Saved entries
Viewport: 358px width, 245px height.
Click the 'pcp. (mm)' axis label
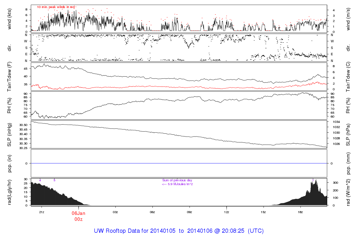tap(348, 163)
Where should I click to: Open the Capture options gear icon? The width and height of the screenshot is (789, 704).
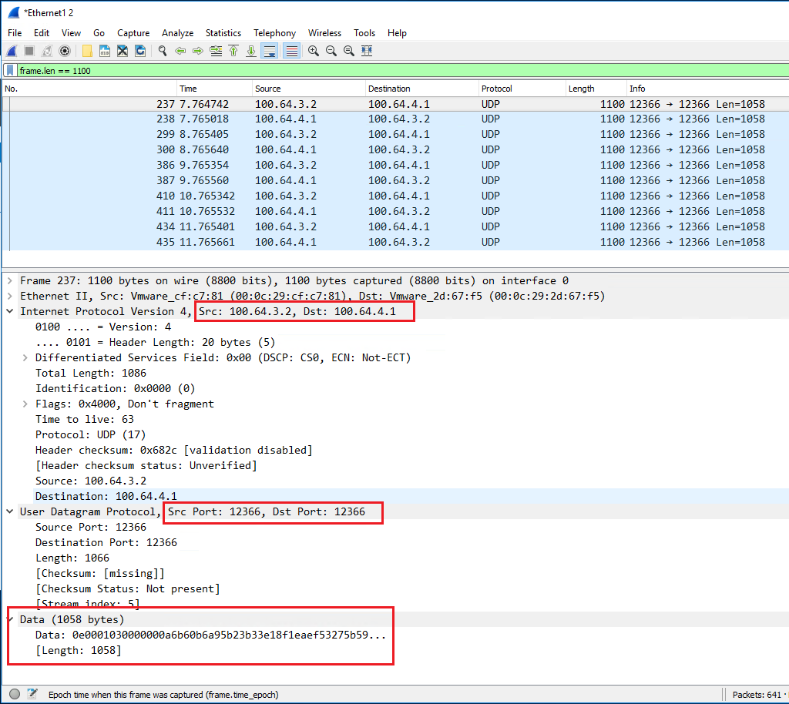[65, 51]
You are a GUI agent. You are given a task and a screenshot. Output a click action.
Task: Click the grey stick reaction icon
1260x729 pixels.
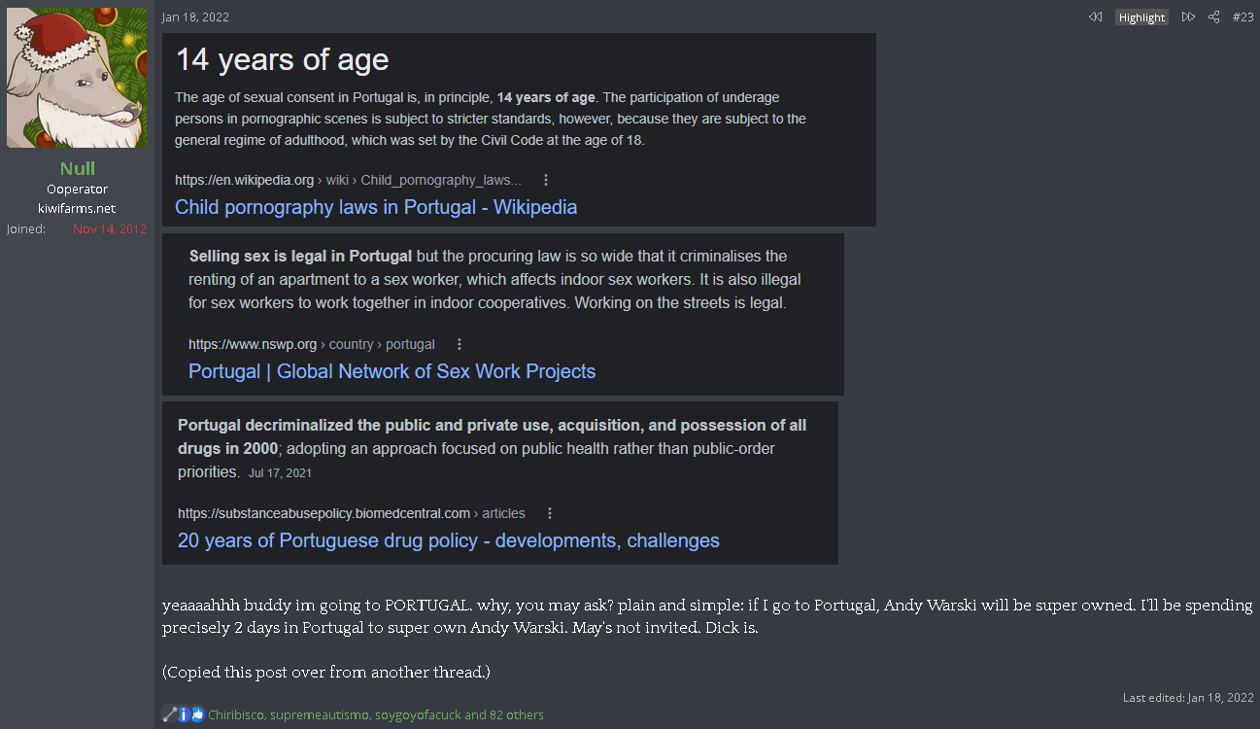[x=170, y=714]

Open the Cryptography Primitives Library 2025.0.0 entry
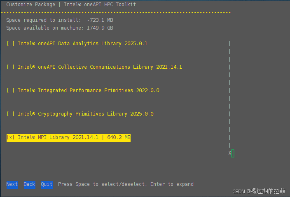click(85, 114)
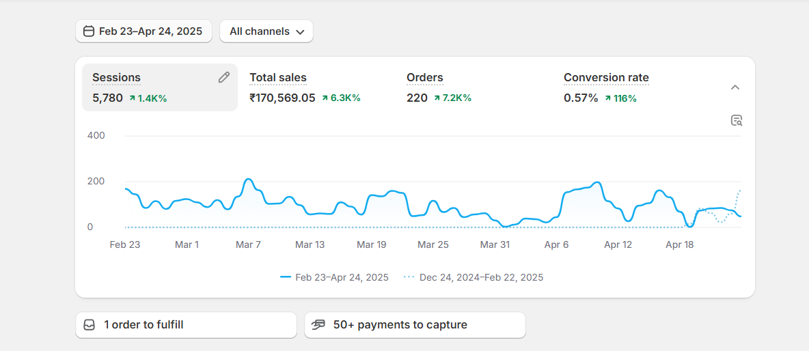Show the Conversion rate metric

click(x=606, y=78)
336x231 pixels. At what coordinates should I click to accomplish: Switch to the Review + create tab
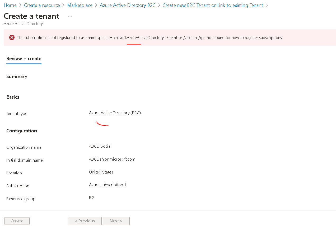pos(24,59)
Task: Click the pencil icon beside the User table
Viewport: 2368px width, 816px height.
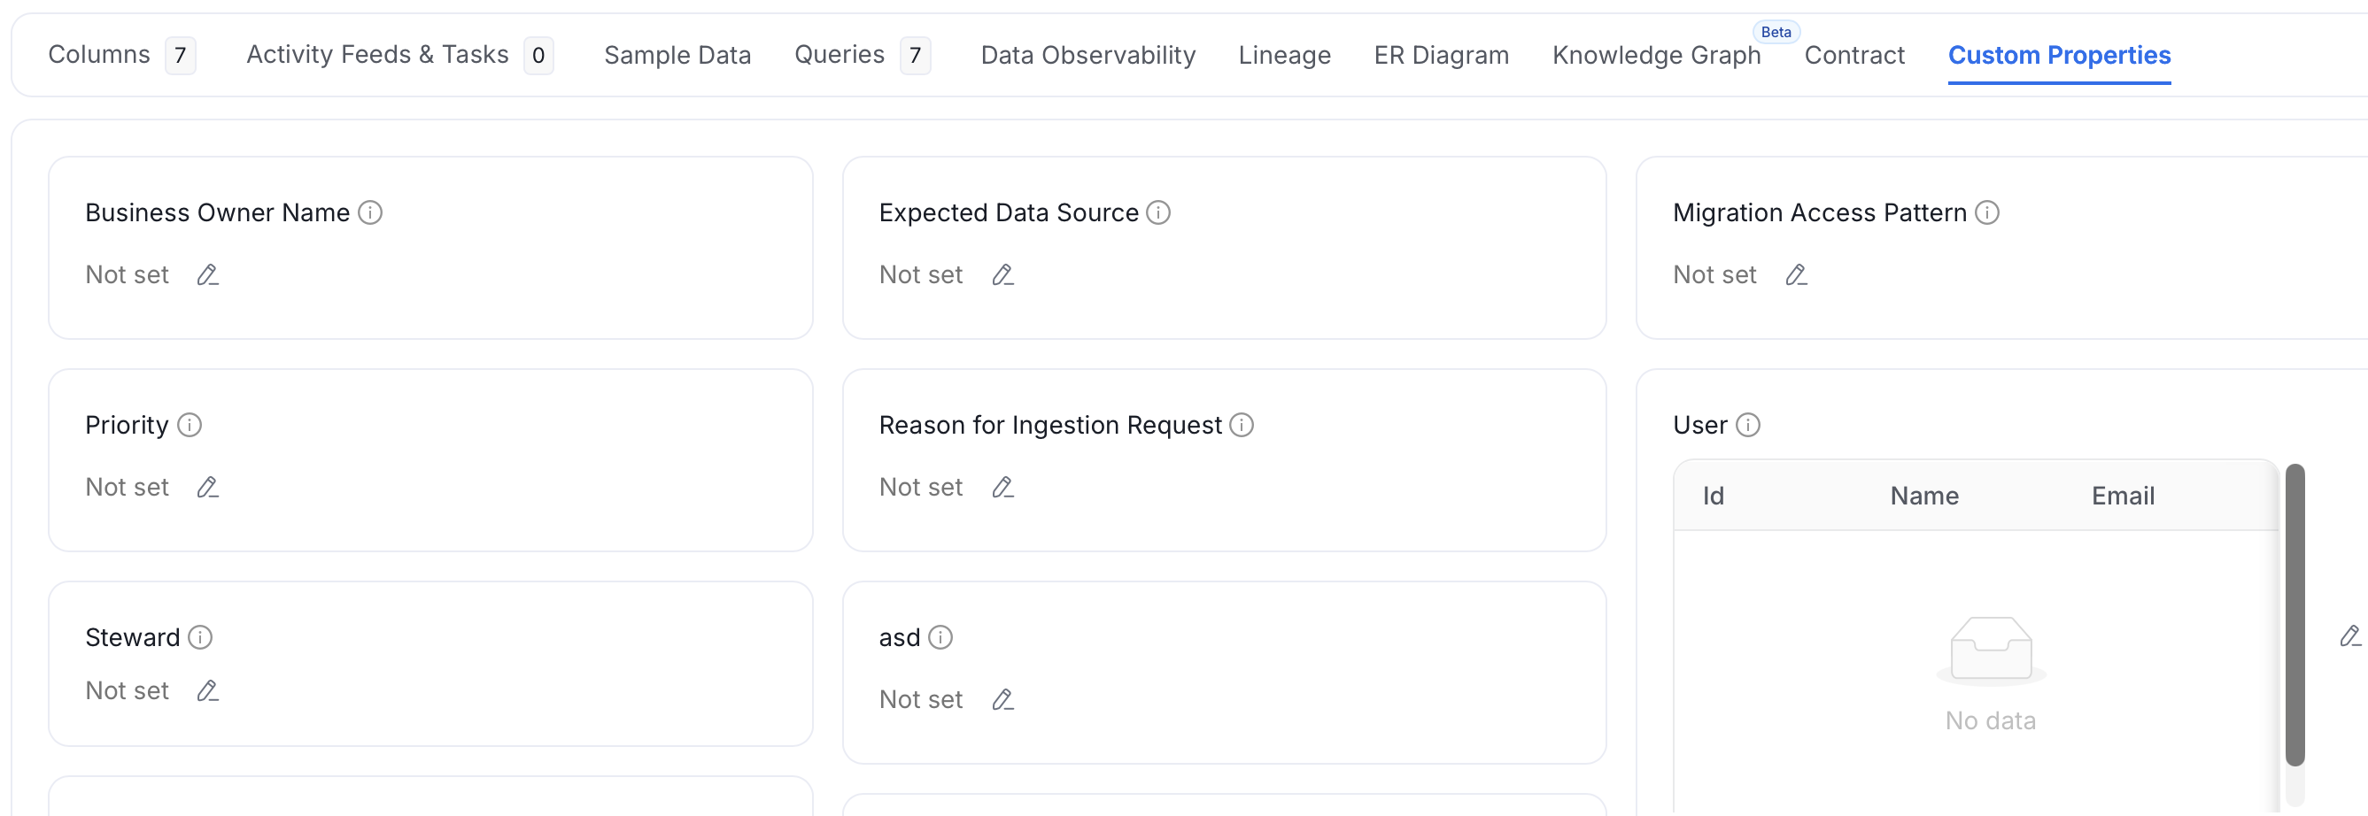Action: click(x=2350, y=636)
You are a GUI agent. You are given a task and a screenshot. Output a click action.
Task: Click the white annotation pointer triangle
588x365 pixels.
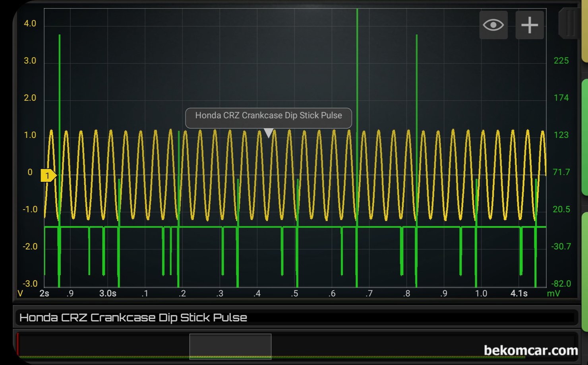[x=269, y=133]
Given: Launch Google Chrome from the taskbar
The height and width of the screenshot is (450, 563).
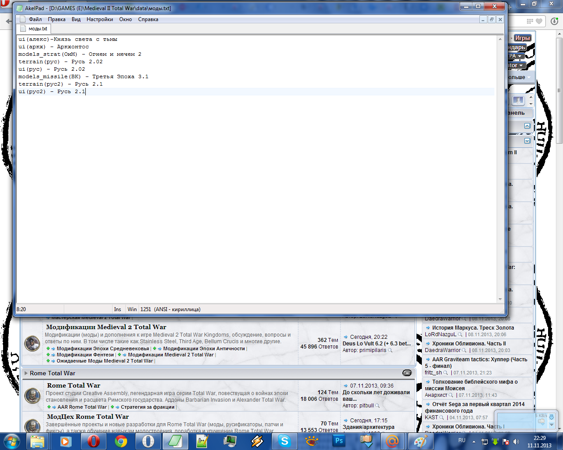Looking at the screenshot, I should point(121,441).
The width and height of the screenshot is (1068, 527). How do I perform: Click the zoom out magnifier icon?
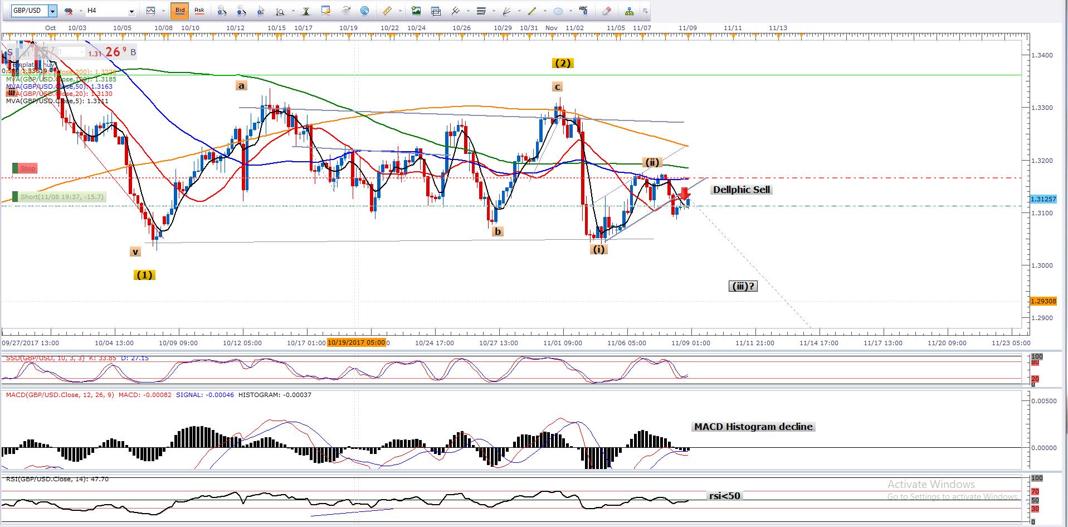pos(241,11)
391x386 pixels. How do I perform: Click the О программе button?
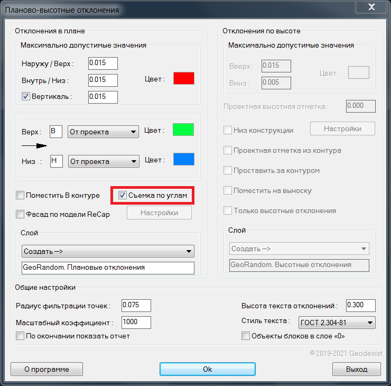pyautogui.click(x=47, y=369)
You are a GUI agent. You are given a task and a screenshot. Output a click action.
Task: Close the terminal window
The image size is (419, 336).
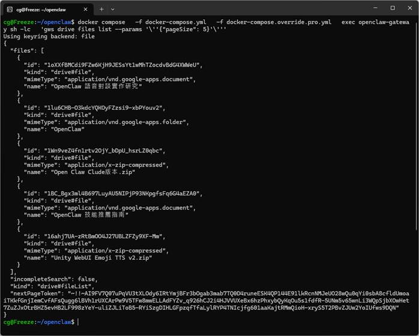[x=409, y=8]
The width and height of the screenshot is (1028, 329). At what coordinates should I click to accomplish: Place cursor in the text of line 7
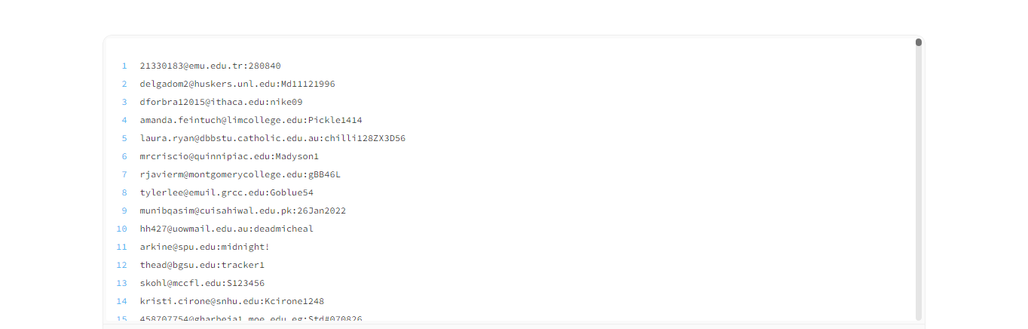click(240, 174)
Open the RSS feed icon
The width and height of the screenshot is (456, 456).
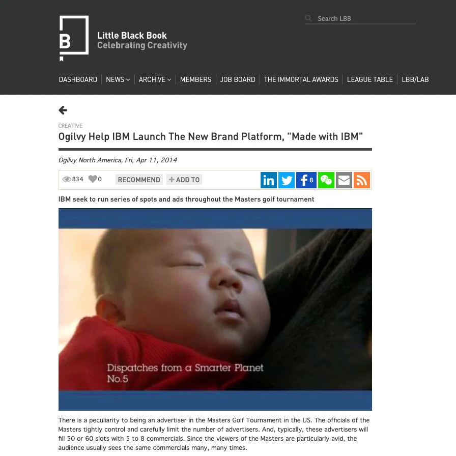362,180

EXERCISE GOAL: Exactly reproduce each entry, but drop the pictures.

COMPLETED EXERCISE:
Viewport: 358px width, 245px height.
Click the 'pcp. (mm)' axis label
tap(348, 163)
Where should I click to: Open the Capture options gear icon? The width and height of the screenshot is (789, 704).
[65, 51]
You are a GUI agent. You are given a task and a screenshot. Output a click action.
Task: Click the grey stick reaction icon
1260x729 pixels.
[x=170, y=714]

Open the Cryptography Primitives Library 2025.0.0 entry
click(85, 114)
Show the Conversion rate metric

click(x=606, y=78)
336x231 pixels. At what coordinates should I click to accomplish: Switch to the Review + create tab
pos(24,59)
Task: Click the pencil icon beside the User table
Viewport: 2368px width, 816px height.
Action: click(x=2350, y=636)
You are a GUI agent. You are given a task and a screenshot. Output a click action.
Task: Click the white annotation pointer triangle
588x365 pixels.
[x=269, y=133]
Given: Launch Google Chrome from the taskbar
The height and width of the screenshot is (450, 563).
Looking at the screenshot, I should point(121,441).
The width and height of the screenshot is (1068, 527). How do I perform: Click the zoom out magnifier icon?
pos(241,11)
391x386 pixels. How do I perform: Click the О программе button?
pyautogui.click(x=47, y=369)
You are a GUI agent. You are given a task and a screenshot. Output a click action.
Task: Close the terminal window
The image size is (419, 336).
[x=409, y=8]
The width and height of the screenshot is (1028, 329). At what coordinates should I click to accomplish: Place cursor in the text of line 7
click(240, 174)
Open the RSS feed icon
The width and height of the screenshot is (456, 456).
362,180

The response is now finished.